▸ **Instructions to follow**: Among the records that follow, set down only the lines from the one containing "This screenshot has height=441, width=826." to the one containing "Click the Születési hely, idő value", both included, exactly.

▸ **Entries provided**:
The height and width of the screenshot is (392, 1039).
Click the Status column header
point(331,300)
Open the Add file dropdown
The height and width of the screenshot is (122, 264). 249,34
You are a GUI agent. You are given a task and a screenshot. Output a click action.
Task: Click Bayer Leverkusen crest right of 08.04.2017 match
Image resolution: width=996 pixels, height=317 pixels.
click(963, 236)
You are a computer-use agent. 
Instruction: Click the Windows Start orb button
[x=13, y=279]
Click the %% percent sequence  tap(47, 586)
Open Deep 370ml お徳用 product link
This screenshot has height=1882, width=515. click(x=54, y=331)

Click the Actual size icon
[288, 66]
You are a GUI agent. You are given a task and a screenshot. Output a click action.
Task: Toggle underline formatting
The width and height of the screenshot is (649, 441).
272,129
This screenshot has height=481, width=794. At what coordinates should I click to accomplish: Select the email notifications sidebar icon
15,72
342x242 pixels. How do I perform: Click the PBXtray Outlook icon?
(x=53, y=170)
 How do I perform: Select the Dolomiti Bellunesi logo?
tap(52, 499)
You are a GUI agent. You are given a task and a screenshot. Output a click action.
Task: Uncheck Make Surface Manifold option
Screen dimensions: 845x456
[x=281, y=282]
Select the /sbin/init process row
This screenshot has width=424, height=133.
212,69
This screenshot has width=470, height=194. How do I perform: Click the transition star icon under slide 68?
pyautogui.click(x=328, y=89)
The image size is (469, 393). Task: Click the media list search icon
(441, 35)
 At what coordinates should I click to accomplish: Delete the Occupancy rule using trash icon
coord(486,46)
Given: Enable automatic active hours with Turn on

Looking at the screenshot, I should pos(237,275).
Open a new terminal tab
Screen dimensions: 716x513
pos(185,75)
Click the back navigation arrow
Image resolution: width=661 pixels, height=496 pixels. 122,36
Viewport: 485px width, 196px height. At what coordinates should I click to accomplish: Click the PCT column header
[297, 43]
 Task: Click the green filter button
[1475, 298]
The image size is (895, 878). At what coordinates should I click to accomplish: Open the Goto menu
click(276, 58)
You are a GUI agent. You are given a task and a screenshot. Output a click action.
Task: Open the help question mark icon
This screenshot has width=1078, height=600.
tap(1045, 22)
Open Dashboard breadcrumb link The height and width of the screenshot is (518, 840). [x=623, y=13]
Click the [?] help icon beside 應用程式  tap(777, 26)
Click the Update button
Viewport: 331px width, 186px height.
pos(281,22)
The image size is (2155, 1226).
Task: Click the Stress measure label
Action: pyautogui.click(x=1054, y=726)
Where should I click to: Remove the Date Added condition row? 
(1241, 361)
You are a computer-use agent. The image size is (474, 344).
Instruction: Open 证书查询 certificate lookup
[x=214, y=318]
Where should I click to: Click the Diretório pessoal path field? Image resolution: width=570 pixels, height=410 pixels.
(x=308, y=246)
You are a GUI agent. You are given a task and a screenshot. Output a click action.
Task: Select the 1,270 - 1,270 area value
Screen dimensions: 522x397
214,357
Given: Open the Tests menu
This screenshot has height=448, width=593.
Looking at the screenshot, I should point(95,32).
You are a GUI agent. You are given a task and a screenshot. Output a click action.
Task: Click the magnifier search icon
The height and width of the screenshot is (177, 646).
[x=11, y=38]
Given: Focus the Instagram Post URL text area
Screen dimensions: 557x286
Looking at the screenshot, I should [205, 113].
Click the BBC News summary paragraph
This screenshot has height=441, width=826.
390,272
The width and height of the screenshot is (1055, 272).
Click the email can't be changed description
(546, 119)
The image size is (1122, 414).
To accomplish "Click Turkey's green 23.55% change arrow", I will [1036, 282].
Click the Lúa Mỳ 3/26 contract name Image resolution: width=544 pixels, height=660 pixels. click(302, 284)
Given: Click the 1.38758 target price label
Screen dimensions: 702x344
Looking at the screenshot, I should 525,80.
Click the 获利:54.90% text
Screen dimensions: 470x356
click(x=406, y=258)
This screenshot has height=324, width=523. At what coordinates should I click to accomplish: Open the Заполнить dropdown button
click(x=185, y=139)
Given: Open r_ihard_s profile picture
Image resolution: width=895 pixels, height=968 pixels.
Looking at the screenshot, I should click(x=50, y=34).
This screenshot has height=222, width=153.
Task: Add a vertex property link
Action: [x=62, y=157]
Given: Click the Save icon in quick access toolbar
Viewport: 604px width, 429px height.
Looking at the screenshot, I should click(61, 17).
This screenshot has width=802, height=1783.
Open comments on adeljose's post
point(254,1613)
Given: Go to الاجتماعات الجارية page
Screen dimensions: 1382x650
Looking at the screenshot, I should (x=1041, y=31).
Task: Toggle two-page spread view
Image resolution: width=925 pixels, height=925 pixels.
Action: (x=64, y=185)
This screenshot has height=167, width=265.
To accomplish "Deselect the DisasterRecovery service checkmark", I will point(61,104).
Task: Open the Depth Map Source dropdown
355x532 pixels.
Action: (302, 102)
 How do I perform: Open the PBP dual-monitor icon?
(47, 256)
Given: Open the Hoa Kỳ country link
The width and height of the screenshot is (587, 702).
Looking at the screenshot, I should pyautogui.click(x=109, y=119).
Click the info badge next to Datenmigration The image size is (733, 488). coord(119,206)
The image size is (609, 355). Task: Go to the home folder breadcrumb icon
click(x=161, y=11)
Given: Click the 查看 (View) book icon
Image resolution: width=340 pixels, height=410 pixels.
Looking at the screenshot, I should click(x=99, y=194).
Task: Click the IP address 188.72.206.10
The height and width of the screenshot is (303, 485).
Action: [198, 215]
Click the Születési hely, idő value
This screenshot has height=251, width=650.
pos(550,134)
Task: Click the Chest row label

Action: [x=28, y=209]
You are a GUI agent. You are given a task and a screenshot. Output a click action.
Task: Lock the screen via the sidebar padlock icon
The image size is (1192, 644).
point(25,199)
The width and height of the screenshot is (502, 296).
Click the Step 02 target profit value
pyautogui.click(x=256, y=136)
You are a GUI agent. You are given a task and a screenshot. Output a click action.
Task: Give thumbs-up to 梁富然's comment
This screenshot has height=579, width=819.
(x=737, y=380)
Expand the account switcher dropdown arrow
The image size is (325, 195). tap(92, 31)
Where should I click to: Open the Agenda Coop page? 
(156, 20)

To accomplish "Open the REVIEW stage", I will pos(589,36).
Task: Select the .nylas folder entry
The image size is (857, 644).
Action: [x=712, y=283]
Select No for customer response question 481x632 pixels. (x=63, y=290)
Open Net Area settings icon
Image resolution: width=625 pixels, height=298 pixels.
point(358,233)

▸ **Completed exercise**:
This screenshot has height=441, width=826.
390,272
The width and height of the screenshot is (1055, 272).
Click the email can't be changed description
(546, 119)
The image size is (1122, 414).
To accomplish "Click Turkey's green 23.55% change arrow", I will [1036, 282].
Click the Lúa Mỳ 3/26 contract name Image resolution: width=544 pixels, height=660 pixels. click(302, 284)
Given: Click the 1.38758 target price label
Screen dimensions: 702x344
Looking at the screenshot, I should 525,80.
Click the 获利:54.90% text
Screen dimensions: 470x356
click(x=406, y=258)
This screenshot has height=324, width=523. At what coordinates should I click to accomplish: Open the Заполнить dropdown button
click(x=185, y=139)
Given: Open r_ihard_s profile picture
Image resolution: width=895 pixels, height=968 pixels.
Looking at the screenshot, I should click(x=50, y=34).
This screenshot has height=222, width=153.
Task: Add a vertex property link
Action: [x=62, y=157]
Given: Click the Save icon in quick access toolbar
Viewport: 604px width, 429px height.
Looking at the screenshot, I should click(61, 17).
This screenshot has width=802, height=1783.
Open comments on adeljose's post
point(254,1613)
Given: Go to الاجتماعات الجارية page
Screen dimensions: 1382x650
Looking at the screenshot, I should (x=1041, y=31).
Task: Toggle two-page spread view
Image resolution: width=925 pixels, height=925 pixels.
Action: (x=64, y=185)
This screenshot has height=167, width=265.
To accomplish "Deselect the DisasterRecovery service checkmark", I will point(61,104).
Task: Open the Depth Map Source dropdown
355x532 pixels.
Action: (302, 102)
 How do I perform: Open the PBP dual-monitor icon?
(47, 256)
Given: Open the Hoa Kỳ country link
The width and height of the screenshot is (587, 702).
Looking at the screenshot, I should pyautogui.click(x=109, y=119).
Click the info badge next to Datenmigration The image size is (733, 488). coord(119,206)
The image size is (609, 355). Task: Go to the home folder breadcrumb icon
click(x=161, y=11)
Given: Click the 查看 (View) book icon
Image resolution: width=340 pixels, height=410 pixels.
Looking at the screenshot, I should click(x=99, y=194).
Task: Click the IP address 188.72.206.10
The height and width of the screenshot is (303, 485).
Action: [198, 215]
Click the Születési hely, idő value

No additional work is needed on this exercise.